Exercise aim: Leaving out every line that comes before the one containing "Given: Click the 上海论坛 link in footer", output the rest of the records exactly, the final line included.

Saved entries
§

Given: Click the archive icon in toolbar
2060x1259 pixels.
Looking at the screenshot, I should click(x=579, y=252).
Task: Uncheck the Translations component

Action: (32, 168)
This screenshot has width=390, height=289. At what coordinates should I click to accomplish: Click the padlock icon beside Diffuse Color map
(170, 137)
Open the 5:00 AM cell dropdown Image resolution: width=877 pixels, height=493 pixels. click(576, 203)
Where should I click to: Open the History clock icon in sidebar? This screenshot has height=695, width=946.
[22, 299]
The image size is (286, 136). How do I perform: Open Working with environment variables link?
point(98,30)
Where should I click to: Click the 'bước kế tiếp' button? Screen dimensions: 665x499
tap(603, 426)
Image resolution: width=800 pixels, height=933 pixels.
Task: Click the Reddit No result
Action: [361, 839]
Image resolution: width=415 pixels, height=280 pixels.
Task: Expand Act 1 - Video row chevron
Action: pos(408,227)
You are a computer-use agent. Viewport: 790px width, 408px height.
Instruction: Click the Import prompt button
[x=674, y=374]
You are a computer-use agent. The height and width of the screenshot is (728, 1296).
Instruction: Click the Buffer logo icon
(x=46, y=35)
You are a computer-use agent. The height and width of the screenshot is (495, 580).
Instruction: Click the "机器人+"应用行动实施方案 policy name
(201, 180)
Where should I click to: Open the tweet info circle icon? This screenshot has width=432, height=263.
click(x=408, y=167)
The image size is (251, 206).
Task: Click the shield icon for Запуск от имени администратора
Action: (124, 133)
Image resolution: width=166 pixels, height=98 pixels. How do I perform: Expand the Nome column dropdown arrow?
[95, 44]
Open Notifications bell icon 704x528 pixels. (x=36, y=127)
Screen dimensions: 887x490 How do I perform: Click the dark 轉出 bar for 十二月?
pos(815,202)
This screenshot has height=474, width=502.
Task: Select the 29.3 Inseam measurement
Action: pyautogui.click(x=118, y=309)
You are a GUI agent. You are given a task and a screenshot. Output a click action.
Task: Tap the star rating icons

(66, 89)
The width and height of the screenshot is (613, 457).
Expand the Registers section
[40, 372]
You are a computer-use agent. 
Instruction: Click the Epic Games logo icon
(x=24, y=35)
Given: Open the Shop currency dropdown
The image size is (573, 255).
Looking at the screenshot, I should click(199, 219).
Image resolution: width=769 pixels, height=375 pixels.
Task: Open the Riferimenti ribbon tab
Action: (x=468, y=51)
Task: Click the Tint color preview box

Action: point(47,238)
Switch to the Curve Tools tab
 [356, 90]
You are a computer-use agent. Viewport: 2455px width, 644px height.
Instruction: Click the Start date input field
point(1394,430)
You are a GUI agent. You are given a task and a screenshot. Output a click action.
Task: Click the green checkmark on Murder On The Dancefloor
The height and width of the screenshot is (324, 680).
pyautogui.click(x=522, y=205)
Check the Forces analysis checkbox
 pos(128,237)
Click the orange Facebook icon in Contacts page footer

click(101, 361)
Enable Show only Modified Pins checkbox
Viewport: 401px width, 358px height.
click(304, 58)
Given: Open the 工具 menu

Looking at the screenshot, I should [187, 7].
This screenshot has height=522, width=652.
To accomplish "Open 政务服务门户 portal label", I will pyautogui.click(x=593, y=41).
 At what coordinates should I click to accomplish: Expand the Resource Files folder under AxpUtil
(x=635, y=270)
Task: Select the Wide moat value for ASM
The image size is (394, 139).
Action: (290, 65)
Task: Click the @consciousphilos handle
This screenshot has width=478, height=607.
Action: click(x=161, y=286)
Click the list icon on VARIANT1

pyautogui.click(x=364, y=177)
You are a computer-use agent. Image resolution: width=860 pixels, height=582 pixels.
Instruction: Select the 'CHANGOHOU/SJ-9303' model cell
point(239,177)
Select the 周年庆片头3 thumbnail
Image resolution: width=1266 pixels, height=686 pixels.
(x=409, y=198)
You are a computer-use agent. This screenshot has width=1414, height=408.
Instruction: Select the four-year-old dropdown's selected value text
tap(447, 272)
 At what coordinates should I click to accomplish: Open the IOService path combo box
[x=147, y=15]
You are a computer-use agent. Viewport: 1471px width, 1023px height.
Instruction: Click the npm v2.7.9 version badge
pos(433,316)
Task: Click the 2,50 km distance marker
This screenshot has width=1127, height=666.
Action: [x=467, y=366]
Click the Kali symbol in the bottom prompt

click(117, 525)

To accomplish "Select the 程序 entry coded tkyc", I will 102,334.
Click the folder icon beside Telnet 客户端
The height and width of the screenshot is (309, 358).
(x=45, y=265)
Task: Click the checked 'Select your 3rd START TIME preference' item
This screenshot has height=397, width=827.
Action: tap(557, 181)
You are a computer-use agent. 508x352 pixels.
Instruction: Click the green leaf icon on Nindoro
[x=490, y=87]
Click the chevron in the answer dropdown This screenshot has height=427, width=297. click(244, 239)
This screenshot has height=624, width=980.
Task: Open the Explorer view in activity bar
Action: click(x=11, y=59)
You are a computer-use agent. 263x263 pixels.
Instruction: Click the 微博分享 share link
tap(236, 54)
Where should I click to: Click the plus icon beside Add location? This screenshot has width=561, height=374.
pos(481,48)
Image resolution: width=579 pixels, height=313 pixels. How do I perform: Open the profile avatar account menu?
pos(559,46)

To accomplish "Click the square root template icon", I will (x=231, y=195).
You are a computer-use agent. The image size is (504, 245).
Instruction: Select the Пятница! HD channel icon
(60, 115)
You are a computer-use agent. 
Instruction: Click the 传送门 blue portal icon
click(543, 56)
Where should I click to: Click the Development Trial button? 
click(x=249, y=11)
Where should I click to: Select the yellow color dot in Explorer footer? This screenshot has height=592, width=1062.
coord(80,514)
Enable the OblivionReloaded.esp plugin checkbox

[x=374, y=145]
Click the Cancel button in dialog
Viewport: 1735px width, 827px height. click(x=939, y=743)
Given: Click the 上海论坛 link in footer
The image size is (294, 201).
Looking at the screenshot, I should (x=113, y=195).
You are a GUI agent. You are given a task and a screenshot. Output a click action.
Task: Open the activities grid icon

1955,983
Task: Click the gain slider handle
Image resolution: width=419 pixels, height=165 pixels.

§

Answer below:
Given: Click the 上海论坛 link in footer
The image size is (294, 201).
Looking at the screenshot, I should (x=113, y=195).
You are a GUI agent. You are given a task and a screenshot. Output a click action.
Task: Open the activities grid icon

1955,983
Task: Click the gain slider handle
Image resolution: width=419 pixels, height=165 pixels.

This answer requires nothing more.